It was the final kerfuffle in a series of slapstick events that made up our weekend in San Diego. With just minutes till boarding, I found myself outside Southwest’s security zone with no identification.

I’d left my purse with my daughter to search for an airport bathroom with no queue. “You can’t go back that way,” said a stern-faced officer. “You’ll set off the alarm.” I had a hot flash as I paged my daughter to bring my I.D.

Several megastress moments later, my teen arrived with an attitude the size of Cleveland, lecturing me the entire way back to the gate as the flight door was ready to close. We made it on the plane — just barely.

Now, I know what you’re thinking. “What kind of mother doesn’t take her purse to the bathroom?” Try a mother who was too tired to think — after four days of shopping, fine dining and power bonding.

It was the kickoff of Mother’s Day weekend when we arrived in America’s City. That’s what San Diego was called when I lived there in 1983. Back then, the beach was my focus, but I wanted my 18-year-old to see something besides beer and bikinis. She’d see plenty of that in college. This weekend, we were meeting friends and staying in a more sophisticated spot — the city’s Gaslamp Quarter.

Once a notorious red light district, I could almost hear the bawdy laughter as I gazed at the 94 Victorians — gorgeous painted ladies nestled into just 16 square blocks. Our group joined a walking tour led by the Gaslamp Quarter Historical Foundation and heard tall tales from some of the period’s most colorful characters.

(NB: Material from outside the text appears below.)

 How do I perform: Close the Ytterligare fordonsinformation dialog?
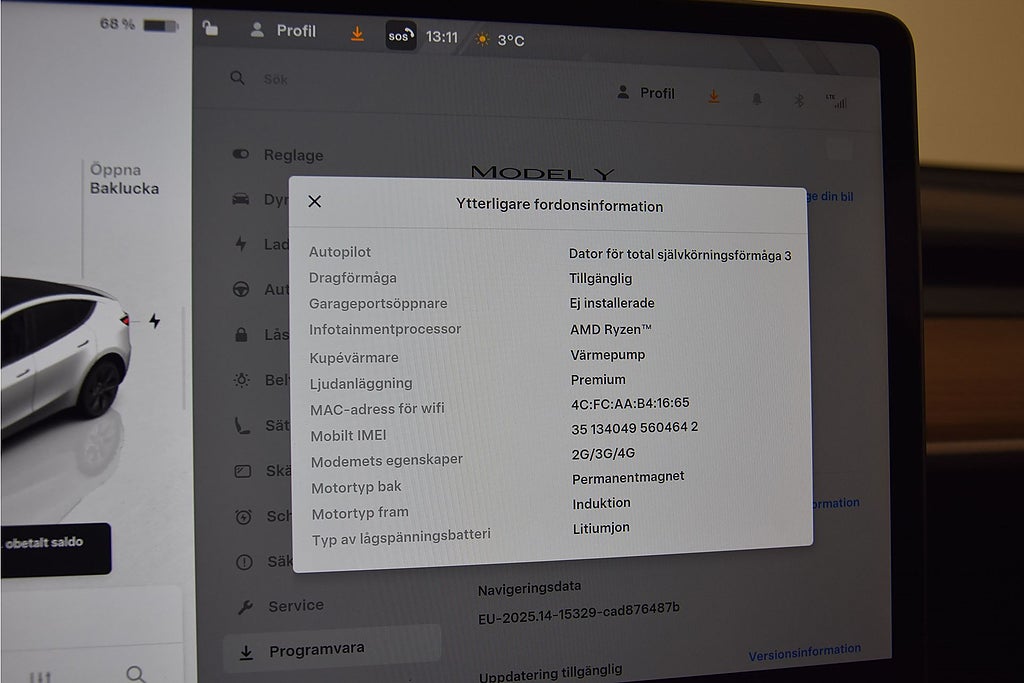click(314, 201)
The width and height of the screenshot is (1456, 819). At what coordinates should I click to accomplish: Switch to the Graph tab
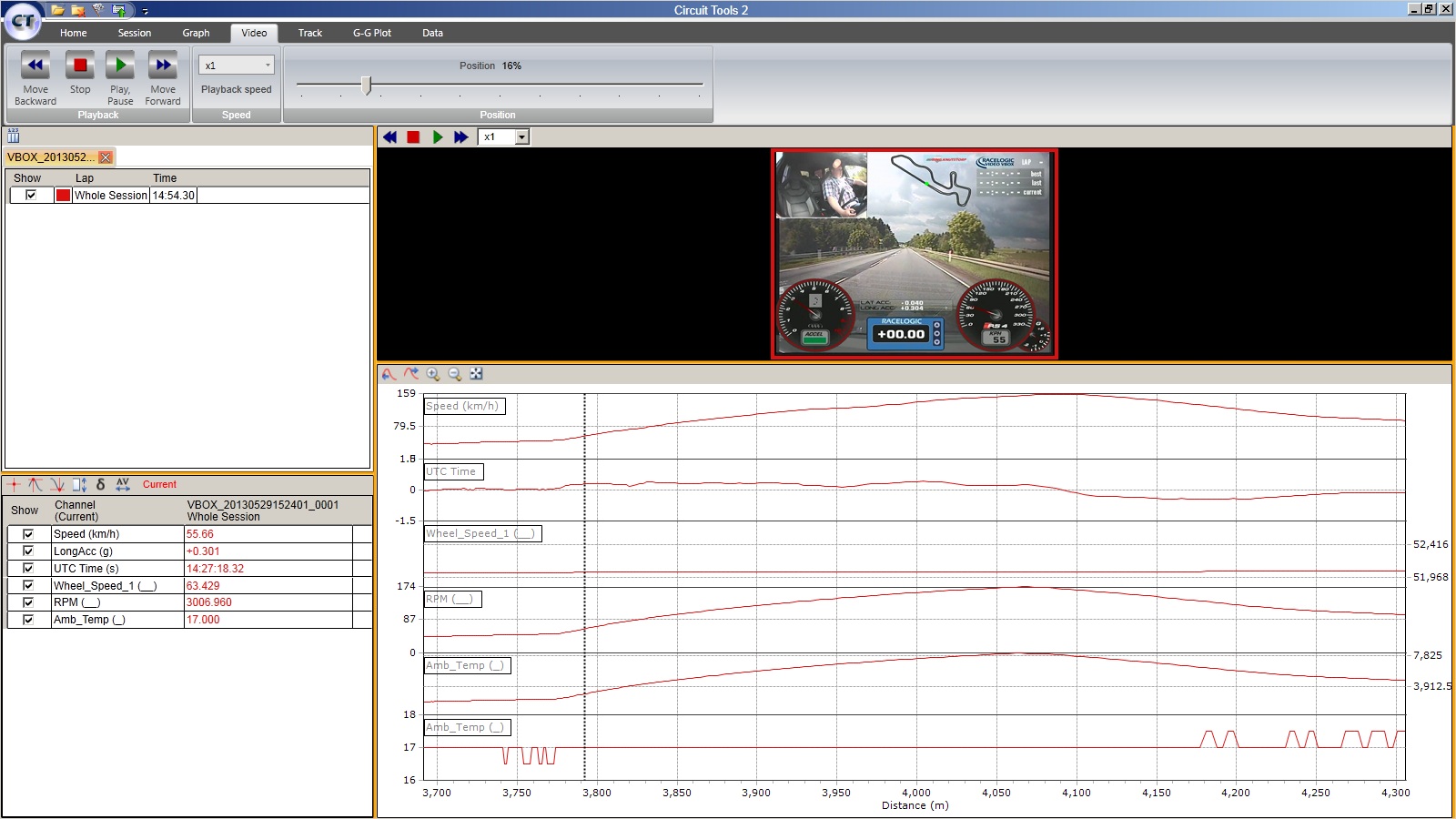tap(196, 33)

Appropriately, the Gaslamp today is still colorful, but in a more acceptable way. People spill into the streets from the dozens of noted restaurants and cafes, sending the visitor count soaring some 400 percent in the past 10 years.

The perfect home base for exploring the Gaslamp is the splendidly restored Ulysses S. Grant Hotel. Thirteen presidents have visited the Grant since its 1910 opening, but what’s impressive today is the length to which the owners, the Sycuan Band of the Kumeyaay Nation, have gone to honor the president they considered a friend.

They pumped $56 million into a renovation so grand the hotel just won Best Luxury Guestroom Design at the HotelWorld Global Hospitality & Design Awards.

From its signature Grant Grill to its 3,000-square-foot art gallery, every inch of the hotel befits a guest of honor and distinction. A guest like me.

My room was so lavish I didn’t want to leave. Even the headboard was a unique work of art, beckoning me into the luxurious bedding. But somewhere outside was a seafood dinner and a cheesecake with my name on it. I gathered my travel companions for dinner.

Oceanaire is one of the Gaslamp’s more celebrated eateries, with eclectic offerings like miso-glazed Oregon black cod and salt-and-vinegar fries. Our group was so big that half of us dined here and half took a cab to Oceanaire’s sister restaurant, Island Prime.

Both restaurants created a gluttonous feast that had us adjusting our waistbands well into the night. It also spurred us into action early the next morning.

“Hurry!” shouted our panicked friend, who’d taken charge of “shepherding” our group around town. We were sprinting, coffee cups in hand, to catch the Coronado ferry. Never mind that it was just a few blocks from our hotel — we were discombobulated and running late.

My daughter and another young gal had gone ahead to reserve bikes on the island, for our Mother’s Day ride to the Hotel Del Coronado. After sorting out who got the surrey and who got the beach cruisers, we had a leisurely ride (sans the surrey whose wide girth seemed to put it on a perpetual collision course with other vehicles.) And the Del didn’t disappoint. The grand old hotel with its broad, beachfront deck had succulent drinks and a great boomer band.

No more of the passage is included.